The second project will be led by UC Berkeley’s Stephen Rappaport, an expert in research on the “exposome,” which refers to the totality of exposures to an individual from within and from the outside environment over the course of a lifetime. Rappaport optimizes lab protocols for using a technique called mass spectrometry to quantify thousands of chemicals found in blood samples, analogous to the way geneticists now can scan the entire genome for mutations. The CIRCLE team may identify new associations between prenatal chemical exposures and childhood leukemia using these refined methods.

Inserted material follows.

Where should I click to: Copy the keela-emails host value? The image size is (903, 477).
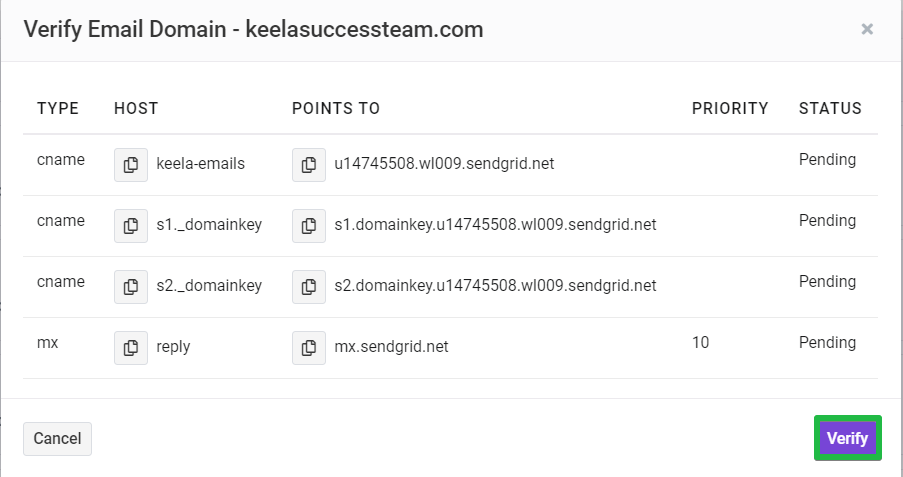131,165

The third project, led by CIRCLE co-director Joseph Wiemels, an associate professor of epidemiology and biostatistics at UC San Francisco, focuses on the role of genetic variations that may confer leukemia susceptibility, as well as on “epigenetic” modifications, a type of chemical change in DNA that may be influenced by chemical exposures. These modifications may occur before or after birth, can be long lasting and influence the functioning of genes.
The new award also funds a Community Outreach and Research Translation Core led by Mark Miller of the Western States Pediatric Environmental Health Specialty Unit at UC San Francisco, with the aim of improving environmental health literacy in various audiences, including health care providers and Latinos, and providing a scientific basis for developing prevention programs for ALL in children.
“The history of environmental health is rife with examples of lessons learned late — chemicals with early warning signs of health impacts that took many years or even decades to conclusively prove were hazards,” Miller said. In the meantime their use continued and they accumulated in the environment. Well-known examples include PCBs, DDT, lead and tobacco smoke.
“We have enough information now,” Metayer said, “to begin to explore ways in which to reduce children’s exposures that have been consistently linked to increased risk for childhood leukemia, and we will continue to search for new risk factors to better guide future programs for prevention.”